_REQUIRED WORK_: Somewhere below is a line with "Image resolution: width=1456" and, later, a line with "the Firefox downloads"; repeat those two lines and all the lines between them, exactly as they are.

_DATA FOR THIS EXERCISE_:

___

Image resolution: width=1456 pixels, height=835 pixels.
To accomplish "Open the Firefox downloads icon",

___

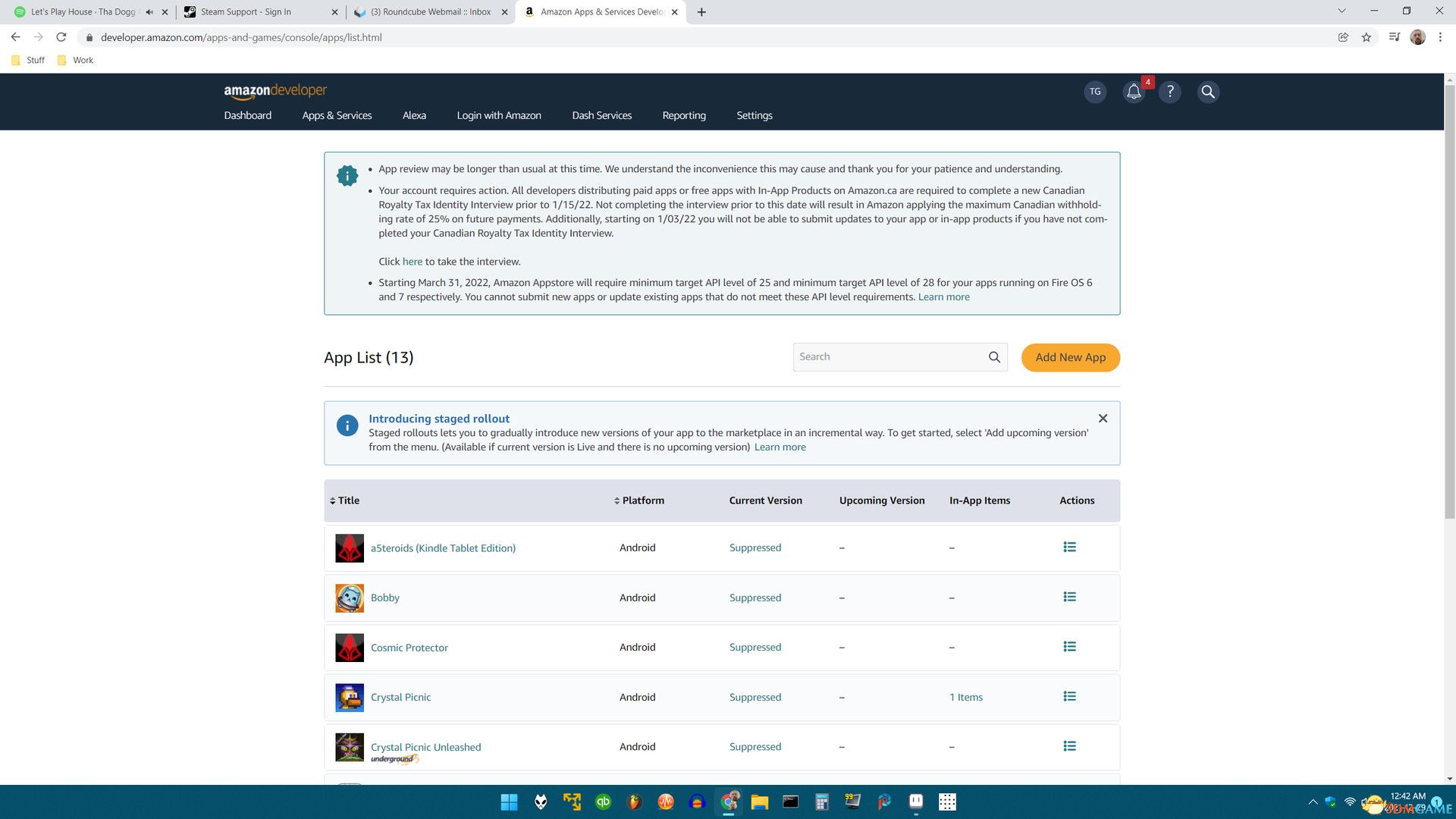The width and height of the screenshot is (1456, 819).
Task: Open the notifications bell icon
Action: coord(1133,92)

___

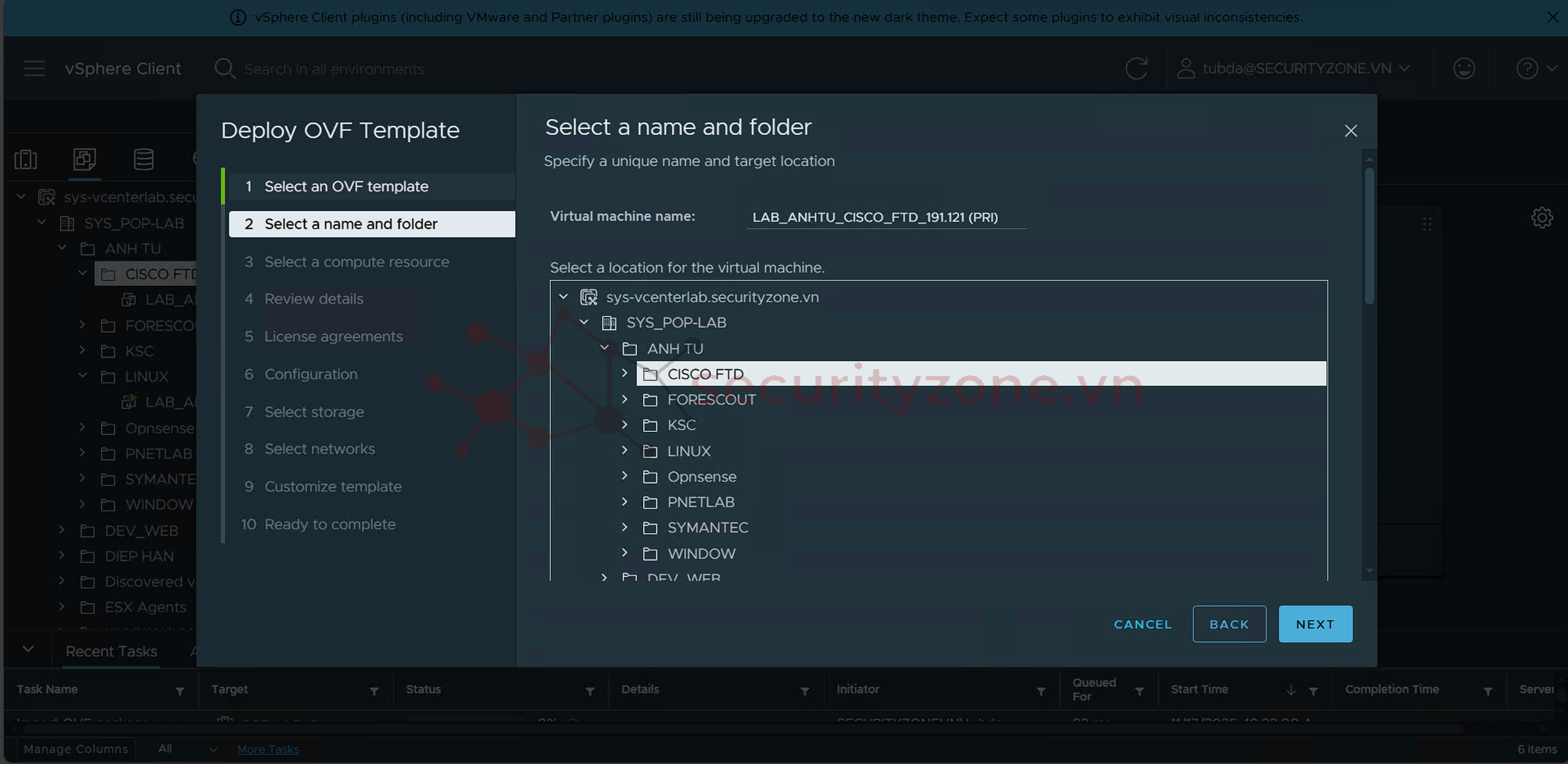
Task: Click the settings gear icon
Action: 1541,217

___

_SOLUTION FOR THIS EXERCISE_:
Image resolution: width=1456 pixels, height=835 pixels.
To accomplish "Open the Firefox downloads icon",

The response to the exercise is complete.